The government’s monthly employment data are due Friday, and economists predict the economy added 225,000 jobs in May, compared with April’s 223,000, with the unemployment rate remaining at 5.4 percent.
The Chicago Board Options Exchange Volatility Index jumped 7.7 percent Thursday to 14.71, its highest since May 7. The gauge, known as the VIX, last month had its steepest drop since February.
All of the S&P 500’s 10 main groups slumped Thursday, with raw-material and energy shares dropping the most after the IMF cut its U.S. growth forecast. The materials group hit a six-week low.
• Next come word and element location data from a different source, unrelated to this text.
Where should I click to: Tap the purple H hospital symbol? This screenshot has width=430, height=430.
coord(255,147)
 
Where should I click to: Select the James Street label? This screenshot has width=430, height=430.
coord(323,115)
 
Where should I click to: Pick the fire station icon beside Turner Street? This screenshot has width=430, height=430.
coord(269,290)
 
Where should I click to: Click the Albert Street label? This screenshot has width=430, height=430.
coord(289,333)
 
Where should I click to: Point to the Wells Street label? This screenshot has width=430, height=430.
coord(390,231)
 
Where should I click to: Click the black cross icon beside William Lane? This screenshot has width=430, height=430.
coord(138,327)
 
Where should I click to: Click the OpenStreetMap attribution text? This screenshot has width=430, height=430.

Chemical maker LyondellBasell Industries NV lost 3.2 percent, its biggest slide since March. Monsanto Co. fell 1.9 percent to its lowest in more than two months.
Capital goods producers Precision Castparts Corp. and Illinois Tool Works Inc. declined at least 1.7 percent. Boeing Co. and Textron Inc. retreated 1.8 percent.
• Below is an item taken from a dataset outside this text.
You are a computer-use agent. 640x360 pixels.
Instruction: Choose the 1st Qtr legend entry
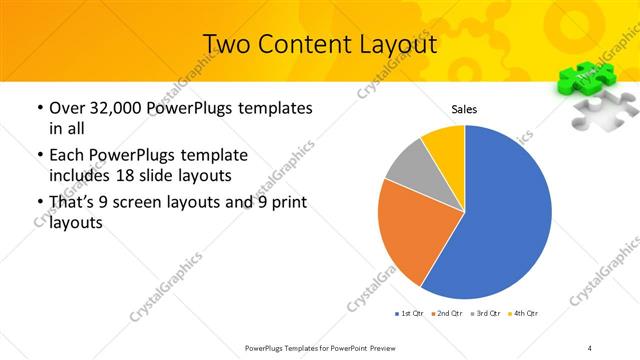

Exxon Mobil Corp. slid 0.9 percent near a two-month low as West Texas Intermediate crude fell 2.8 percent. Chesapeake Energy, Transocean Ltd. and Diamond Offshore Drilling Inc. all sank more than 1.8 percent, with energy companies in the S&P 500 dropping for the eighth time in nine sessions.
Banks in the benchmark index fell for first time in four days as Treasury yields slipped from their highest level in almost eight months. Wells Fargo & Co. retreated 1.4 percent after closing Wednesday at an all-time high, while Bank of America Corp. lost 0.9 percent.
Transportation companies reversed Wednesday’s gains, with airlines pacing the decline. JetBlue Airways Corp., American Airlines Group Inc. and United Continental Holdings Inc. fell at least 1.6 percent. The Dow Jones Transportation Average decreased 0.9 percent after rallying 1.2 percent Thursday.
Verizon dropped 2 percent, the most since December, to a nearly three-month low after JPMorgan Chase & Co. downgraded the shares to neutral from overweight.
T-Mobile US Inc. gained 2.6 percent to a seven-year high after a report that the fourth-largest U.S. wireless company is in talks to merge with Dish Network Corp. Dish jumped 4.9 percent, the most since November.